**WHAT TO WORK ON**
When you reach the line containing "Task: Toggle Bons automatisch drucken switch" in the records below, set it down exactly, together with every later line through the end, but not the pictures.

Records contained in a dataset

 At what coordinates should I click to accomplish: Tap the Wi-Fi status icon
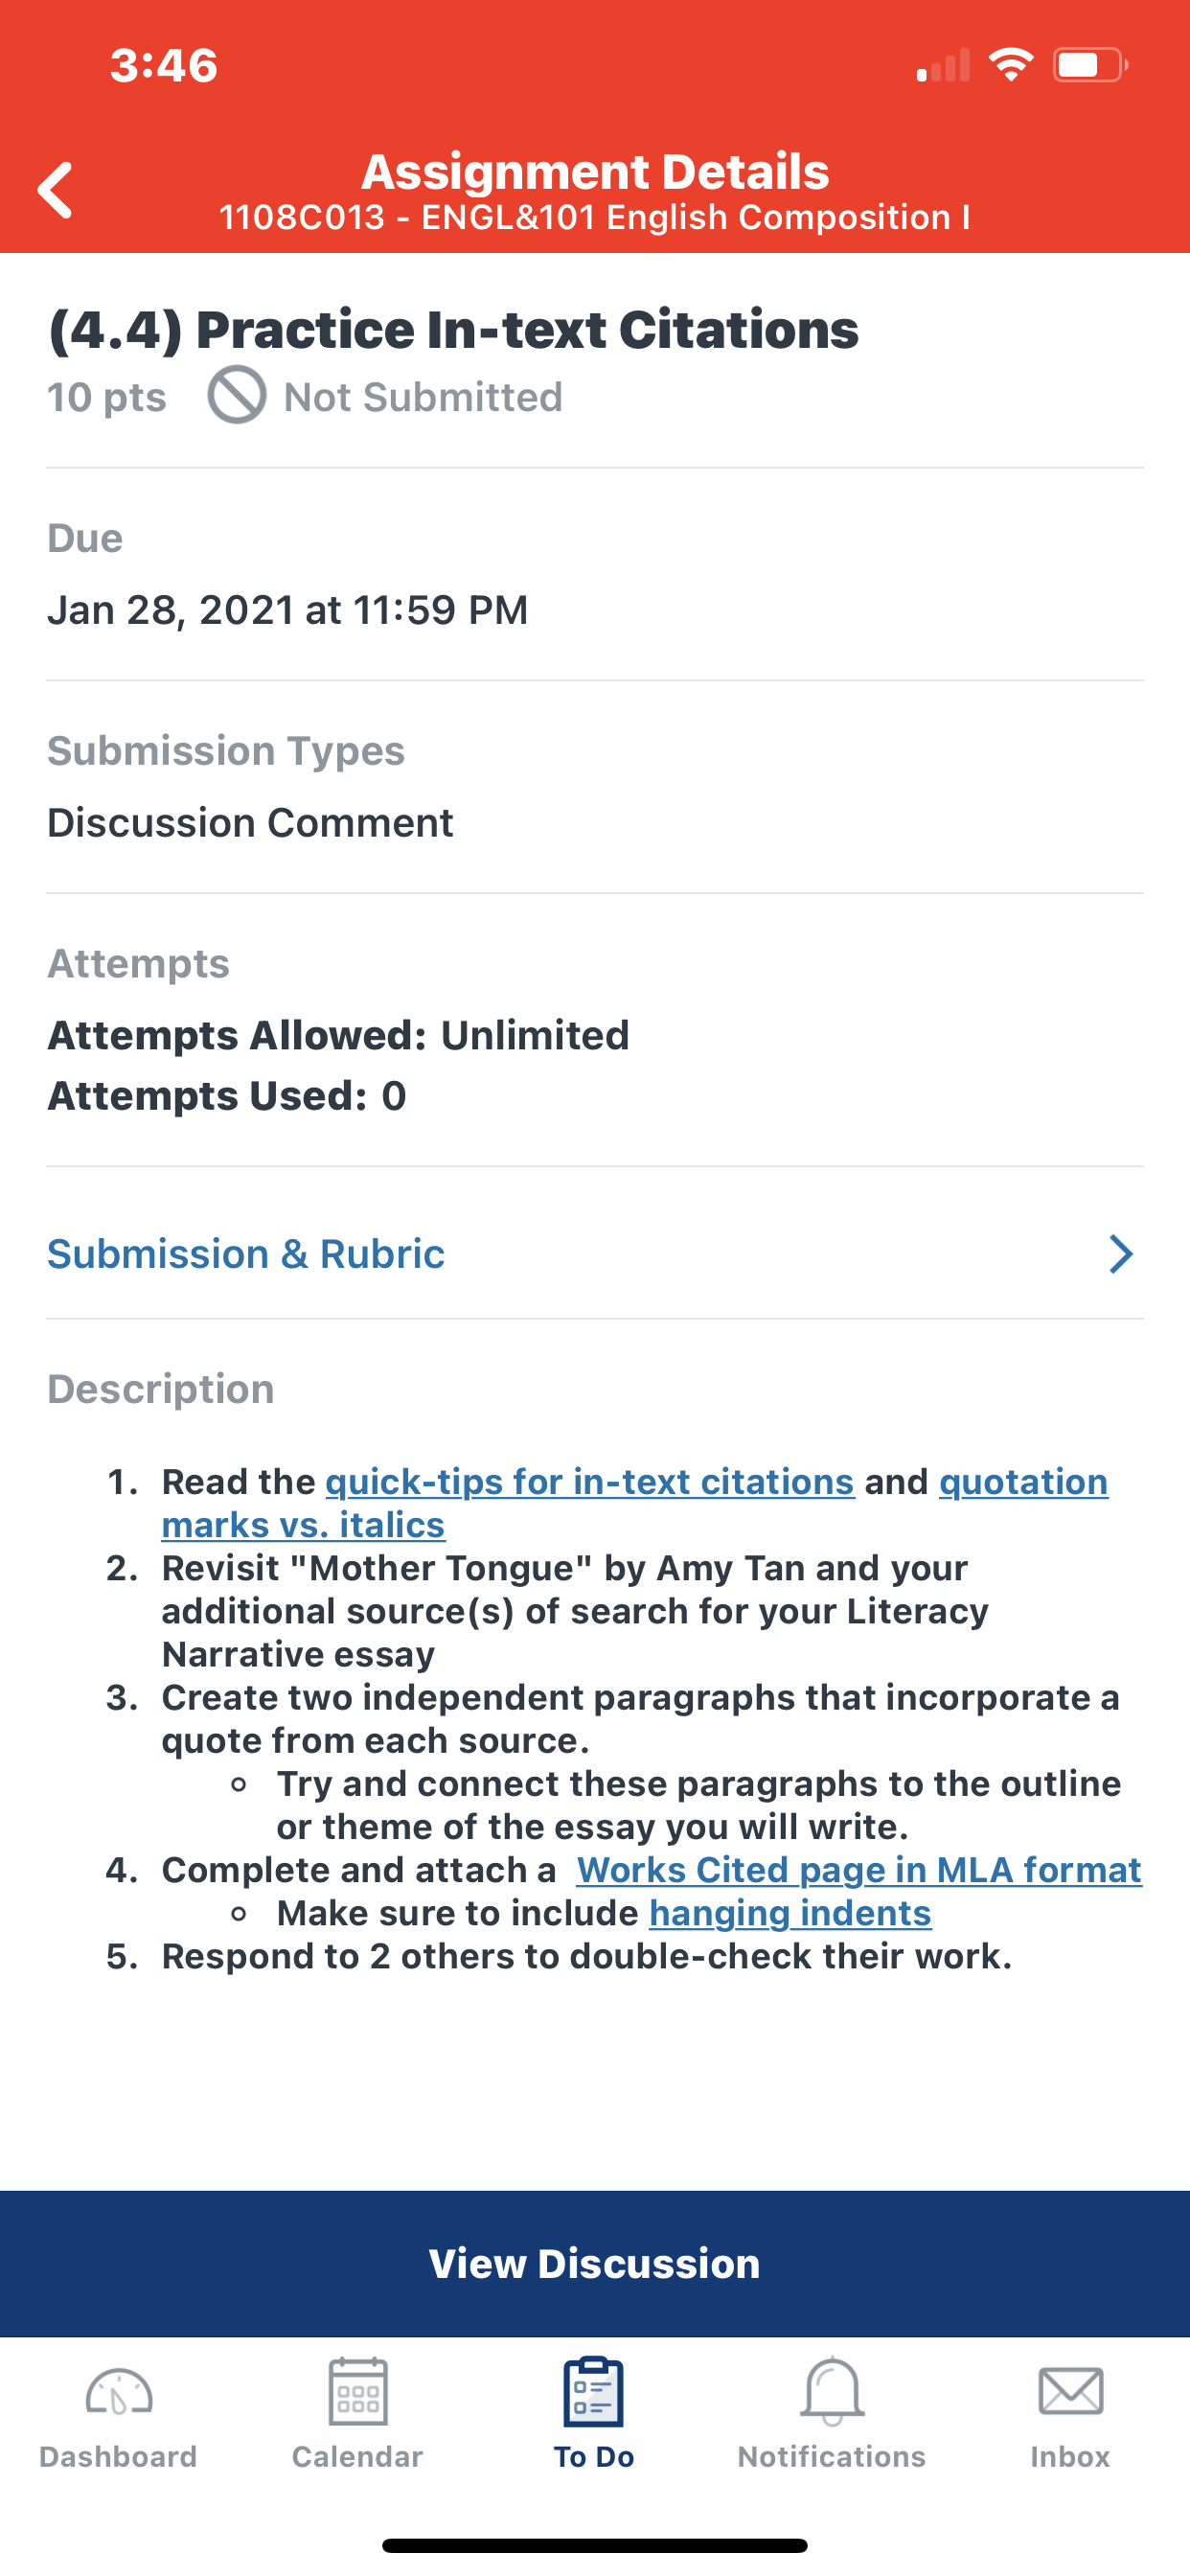pos(1011,65)
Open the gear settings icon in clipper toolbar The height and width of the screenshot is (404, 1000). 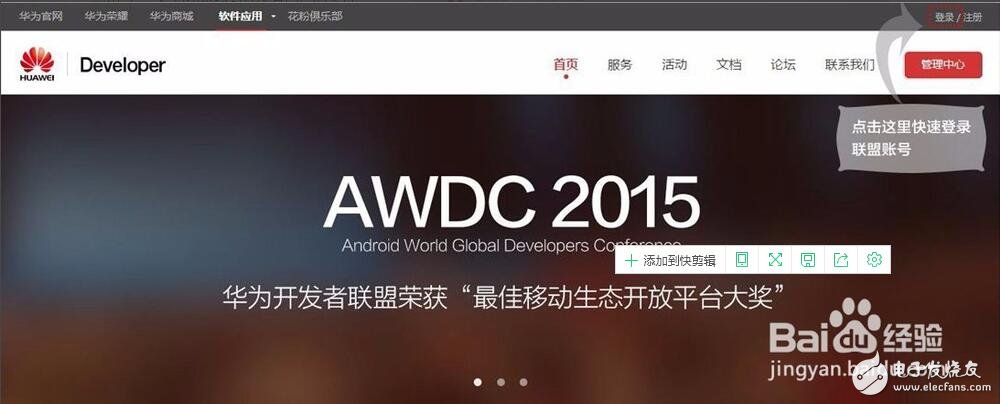point(874,260)
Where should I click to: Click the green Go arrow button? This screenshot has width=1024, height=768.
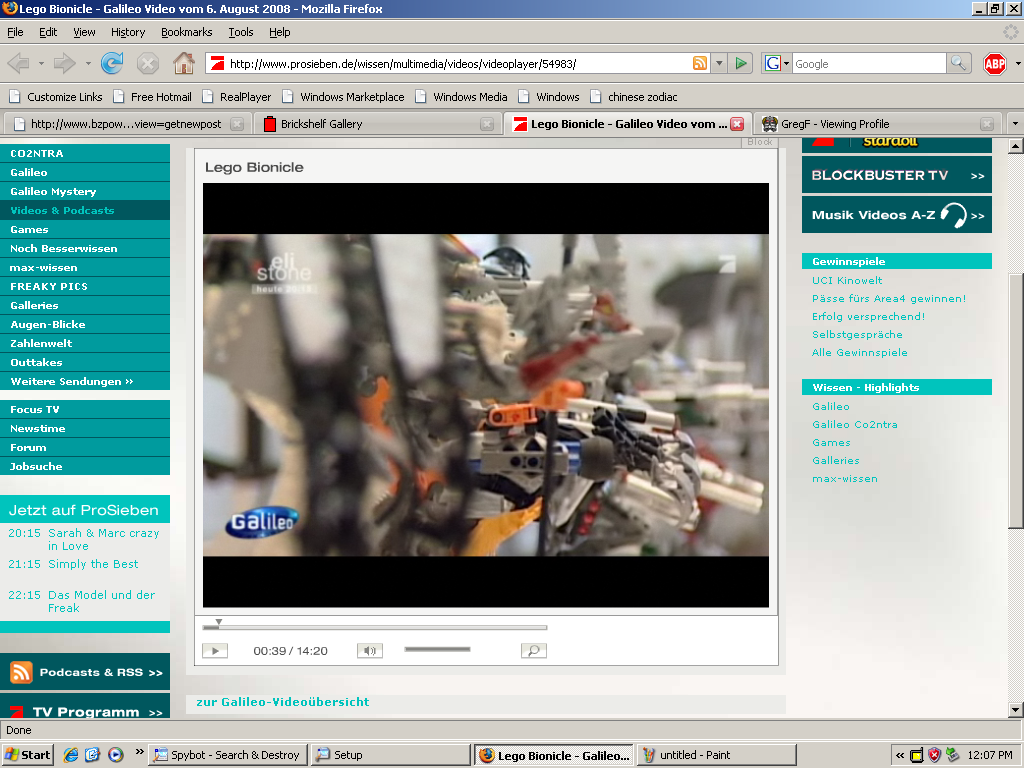point(741,63)
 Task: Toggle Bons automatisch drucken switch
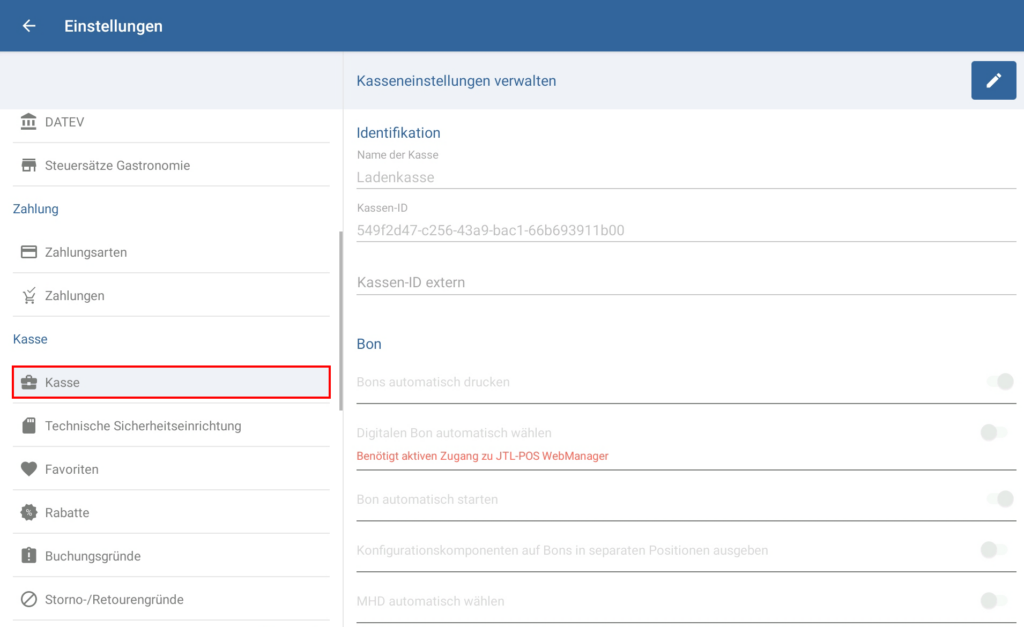point(998,381)
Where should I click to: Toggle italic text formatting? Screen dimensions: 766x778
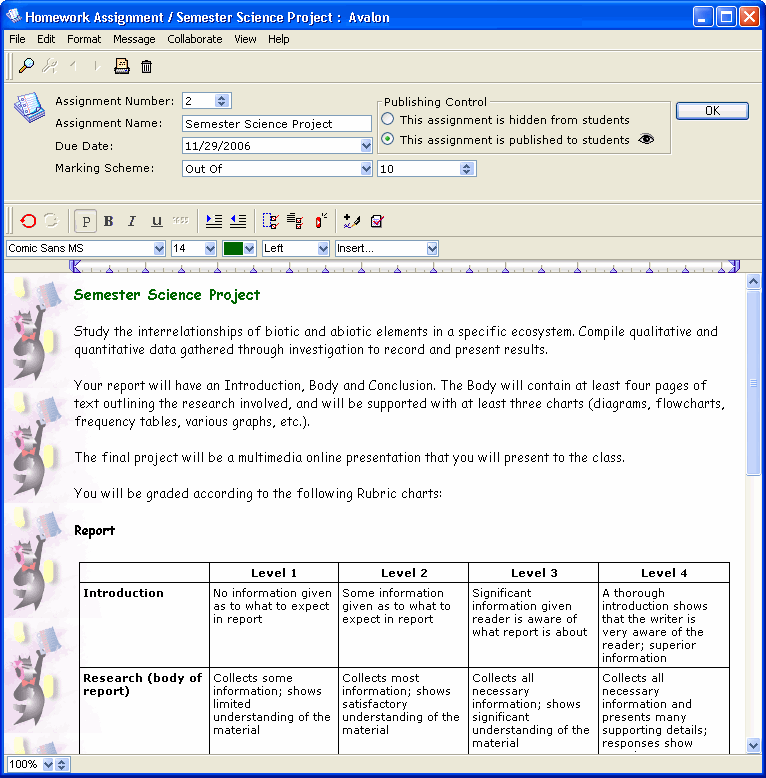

**ANSWER SECTION**
 Task: Toggle Bons automatisch drucken switch
point(998,381)
Where should I click to: Toggle italic text formatting? Screen dimensions: 766x778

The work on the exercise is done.